NEW USE FOR AN OLD TILE
by Trish Muyco-Tobin
Art deco lines are the focal point of the vitrolite archway that joins the old kitchen with the new and extends to the study with its garden view.
Rob Boyle of Ladue is a self-described history buff. So when the time came for the retired radioman/sound contractor to redo his kitchen and add onto his home, he turned to a relic from the past: vitrolite.
Used extensively throughout the Art Deco era, Vitrolite graced the facades of movie theaters, diners and other establishments, as well as the interiors of homes built in the 1920s and 30s. "Vitrolite is pigmented plate glass that became popular as a finish for kitchens, baths, storefronts and other industrial uses," says Tim Dunn, president of Vitrolite Specialist, Inc. Dunn specializes in restoring and installing Vitrolite, and claims to have the largest collection of the glass (15 tons!) in the world. "They stopped making it in the early 1950s," he says. "I salvage it all over the country and buy caches of it when I can."

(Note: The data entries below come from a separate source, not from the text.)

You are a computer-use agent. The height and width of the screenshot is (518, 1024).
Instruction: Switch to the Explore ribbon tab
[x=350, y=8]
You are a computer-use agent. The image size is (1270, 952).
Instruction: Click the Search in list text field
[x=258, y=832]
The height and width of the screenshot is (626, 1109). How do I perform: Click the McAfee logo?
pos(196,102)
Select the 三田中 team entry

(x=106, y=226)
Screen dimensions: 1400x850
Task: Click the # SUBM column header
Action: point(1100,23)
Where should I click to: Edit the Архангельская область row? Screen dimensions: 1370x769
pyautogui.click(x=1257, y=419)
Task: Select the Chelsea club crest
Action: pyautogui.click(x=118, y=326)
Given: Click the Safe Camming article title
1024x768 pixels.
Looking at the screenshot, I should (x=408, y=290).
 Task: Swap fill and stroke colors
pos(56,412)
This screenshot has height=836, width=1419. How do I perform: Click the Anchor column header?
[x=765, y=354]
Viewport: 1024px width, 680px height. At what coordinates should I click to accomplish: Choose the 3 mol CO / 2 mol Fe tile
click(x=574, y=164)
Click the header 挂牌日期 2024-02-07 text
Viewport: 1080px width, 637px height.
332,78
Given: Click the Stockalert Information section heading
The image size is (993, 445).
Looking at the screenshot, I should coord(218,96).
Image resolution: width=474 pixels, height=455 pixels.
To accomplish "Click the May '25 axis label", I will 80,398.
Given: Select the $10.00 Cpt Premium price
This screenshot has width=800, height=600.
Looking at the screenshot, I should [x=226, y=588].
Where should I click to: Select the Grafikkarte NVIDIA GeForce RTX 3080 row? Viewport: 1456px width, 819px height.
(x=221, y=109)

Dunn says a number of St. Louis homes still contain Vitrolite, especially in the Carondelet Park and University City areas, where most homes were built between 1935 and 1935. "It was the finish for kitchens and baths at the time," he says. "It was as popular as marble and granite are these days." Dunn says vitrolite is as easy to maintain as today's popular finishes, needing only glass cleaner and a soft cloth to clean. Its 3/4 inch surface also makes it almost impossible to break.
While he wouldn't call it a resurgence, Dunn says vitrolite is generating some interest. "There are people who appreciate its aesthetic look–the clean, polished, Art Deco style that vitrolite brings–people like Rob Boyle. Rob had an existing vitrolite kitchen, and he wanted the addition to look like the vitrolite had always been there."
A soapdish marks the wall where the old sink was located and the original kitchen ended.
Boyle's home was built in 1929, the same year as the Fox Theatre. His original kitchen and three bathrooms had vitrolite, and when the time came for a redo, Boyle says he wanted to save it all. "The folks from Norbert Markway Construction told me I was the first one who asked to save it," he says. "I was a little surprised because they do so many homes, but they said that people usually have the vitrolite hauled away."
While Boyle's kitchen received a new look, it's the old elements that make it shine. Of special note is the archway that connects the old kitchen to the new addition–the vitrolite panel used to make it came from the old Jefferson Hotel downtown. "Its history makes it unique and maintains the Old World feeling of the house," says Boyle proudly.